Given entries:
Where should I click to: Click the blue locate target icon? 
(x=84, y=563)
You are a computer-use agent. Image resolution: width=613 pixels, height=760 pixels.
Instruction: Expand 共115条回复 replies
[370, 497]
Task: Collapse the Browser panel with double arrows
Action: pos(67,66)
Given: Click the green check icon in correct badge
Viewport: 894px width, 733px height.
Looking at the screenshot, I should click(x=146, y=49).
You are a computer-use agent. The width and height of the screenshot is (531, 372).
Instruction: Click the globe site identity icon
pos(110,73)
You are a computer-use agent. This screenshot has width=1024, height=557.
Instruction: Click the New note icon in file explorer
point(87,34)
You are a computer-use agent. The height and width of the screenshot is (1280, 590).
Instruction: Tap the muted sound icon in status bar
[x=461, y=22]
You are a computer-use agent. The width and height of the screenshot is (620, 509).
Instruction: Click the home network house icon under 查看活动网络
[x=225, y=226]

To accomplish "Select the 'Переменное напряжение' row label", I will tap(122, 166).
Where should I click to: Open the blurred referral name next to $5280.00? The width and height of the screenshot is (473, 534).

Problem description:
Each of the lines from the one that contains "Viewport: 894px width, 733px height." through the last line of the data needs to be repeated exactly, with no others.

Response to this exercise:
Viewport: 894px width, 733px height.
Looking at the screenshot, I should click(x=146, y=49).
You are a computer-use agent. The width and height of the screenshot is (531, 372).
Instruction: Click the globe site identity icon
pos(110,73)
You are a computer-use agent. This screenshot has width=1024, height=557.
Instruction: Click the New note icon in file explorer
point(87,34)
You are a computer-use agent. The height and width of the screenshot is (1280, 590).
Instruction: Tap the muted sound icon in status bar
[x=461, y=22]
You are a computer-use agent. The width and height of the screenshot is (620, 509).
Instruction: Click the home network house icon under 查看活动网络
[x=225, y=226]

To accomplish "Select the 'Переменное напряжение' row label", I will tap(122, 166).
Where should I click to: Open the blurred referral name next to $5280.00? The width and height of the screenshot is (473, 534).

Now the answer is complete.